This project implements a Deep Q-Learning (DQN) agent for playing Atari games using the Gymnasium library. It utilizes PyTorch for building and training the neural network model.
This repository contains the following key components:
- Agent Implementation:
Agent_DQNclass that defines the agent’s behavior. - Model Definition: Deep Q-Network (DQN) implemented in
dqn_model.py. - Training Loop: Training the agent to maximize rewards.
- Experiment Results: Performance metrics and insights from various experiments.
-
Install Miniconda and create a virtual environment:
conda create -n myenv python=3.11.4 conda activate myenv
-
Install PyTorch:
pip install torch torchvision torchaudio
-
Install required libraries:
pip install -U "ray[rllib]" ipywidgets pip install opencv-python-headless gymnasium[atari] autorom[accept-rom-license] pip install tqdm moviepy ffmpeg scipy numpy -
Run the project:
python main.py
- Train the Agent: To train the agent, simply run the
main.pyfile. The agent will explore and learn through episodes, saving models at regular intervals. - Test the Agent: Use
--test_dqnflag to load a trained model and test its performance.
This section outlines the set of experiments performed to train and test the DQN model. Below is a detailed account of the experimental setup, parameters varied, and key findings.
Network Structure
- Number of Layers: 3 layers (Input, Hidden, Output)
- Number of Neurons per Layer:
- Input Layer: matches state space
- Hidden Layer: 128 neurons
- Output Layer: matches action space
Hyperparameters
- Batch Size: 32
- Learning Rate: Varied between 0.000025 and 0.00025
- Gamma (Discount Factor): Fixed at 0.99
- Epsilon (Exploration Rate): Initial value 1.0, decayed over time
- Epsilon Decay: Varied between 0.02 and 0.9995
- Epsilon Min: Fixed at 0.01
- Number of Episodes: Ranged from 10,000 to 100,000
Optimization Setup
- Loss Function: Mean Squared Error (MSE)

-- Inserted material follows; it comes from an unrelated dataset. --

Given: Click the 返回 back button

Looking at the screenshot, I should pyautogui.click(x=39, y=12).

- Optimizer: Adam Optimizer
-
Baseline Experiment
- Parameters: Default values for learning rate (0.00025), gamma (0.99), and batch size (32).
- Observation: Stabilization in reward trends post 20,000 episodes.
-
Varying Epsilon Decay
- Experiment: Tested decay rates of 0.02, 0.6225, and 0.9995.

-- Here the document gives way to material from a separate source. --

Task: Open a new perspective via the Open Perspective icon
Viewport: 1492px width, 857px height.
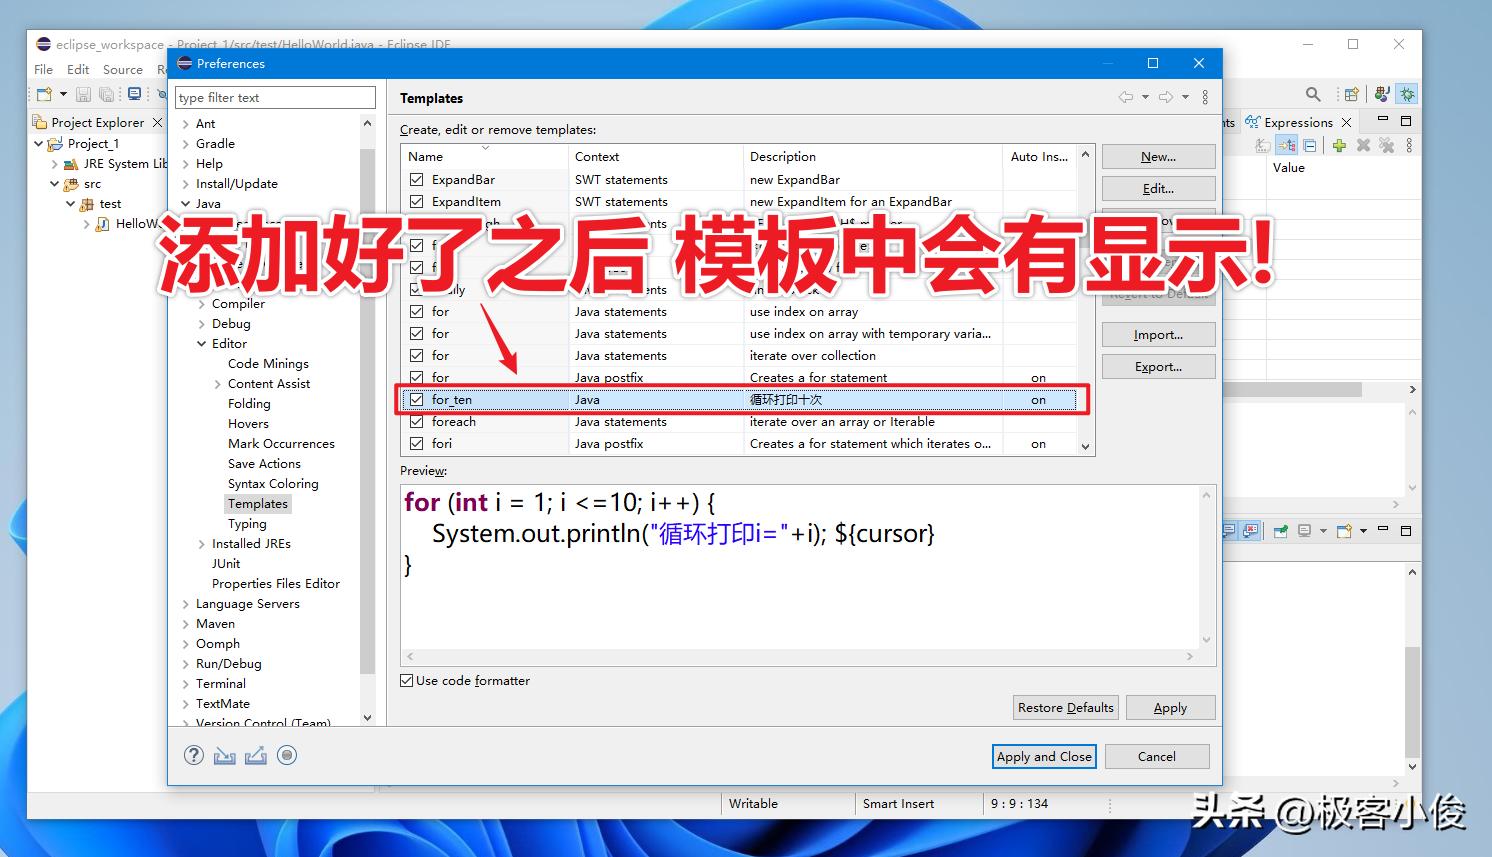Action: point(1352,94)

- Outcome: Faster decay rates impacted exploration, reducing long-term performance. Best results at 0.995.
-
Learning Rate Variations
- Experiment: 0.000025, 0.000138, and 0.00025.
- Outcome: The higher learning rate improved convergence speed but increased fluctuations in loss.
-
Extended Training
- Experiment: Training extended up to 100,000 episodes.

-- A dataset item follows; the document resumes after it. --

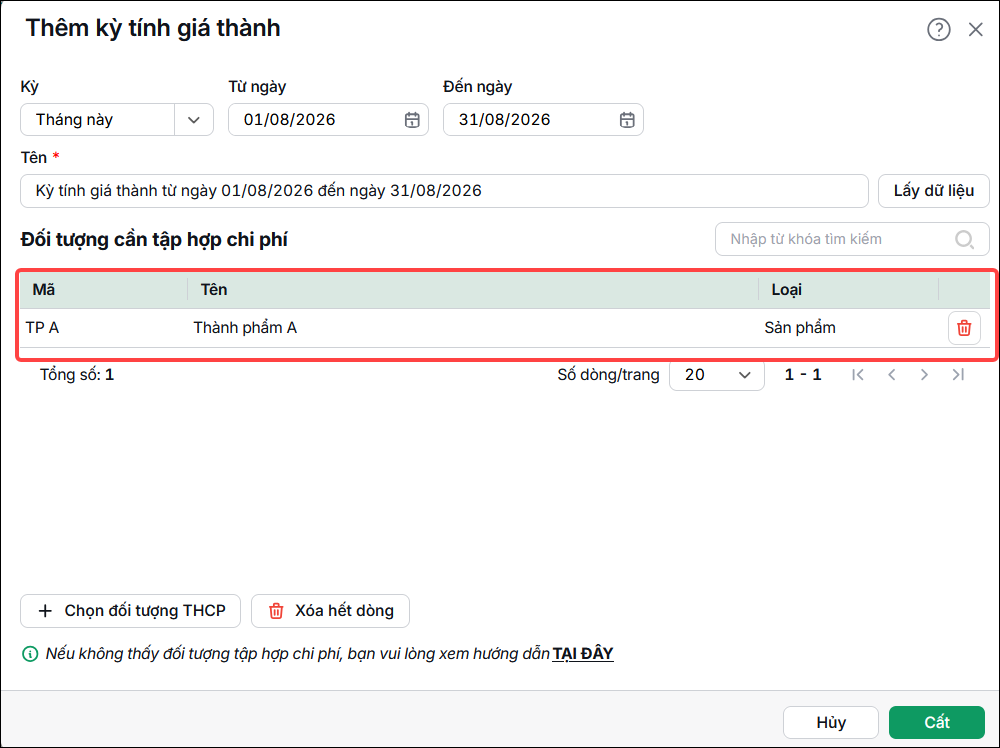Save with the green Cất button
The width and height of the screenshot is (1000, 748).
click(937, 722)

- Observation: Marginal improvement in reward after 55,000 episodes.
| Metric | Minimum | Maximum | Mean | Standard Deviation |
|---|---|---|---|---|
| Average Reward | 2.288 | 13.182 | 5.617 | 4.80 |
| Loss | 0.002815 | 0.012295 | 0.0058 | 0.0034 |
| Total Reward | 0.0 | 61.0 | 11.71 | 22.19 |
| Episodes | 3,111 | 81,022 | 25,752 | 30,924 |
Screenshots Below are visual representations of key metrics:
Average Rewards Over Episodes:

The experimental results highlight the balance between exploration (epsilon decay) and learning rate optimization. These findings will inform further tuning to enhance performance in complex environments.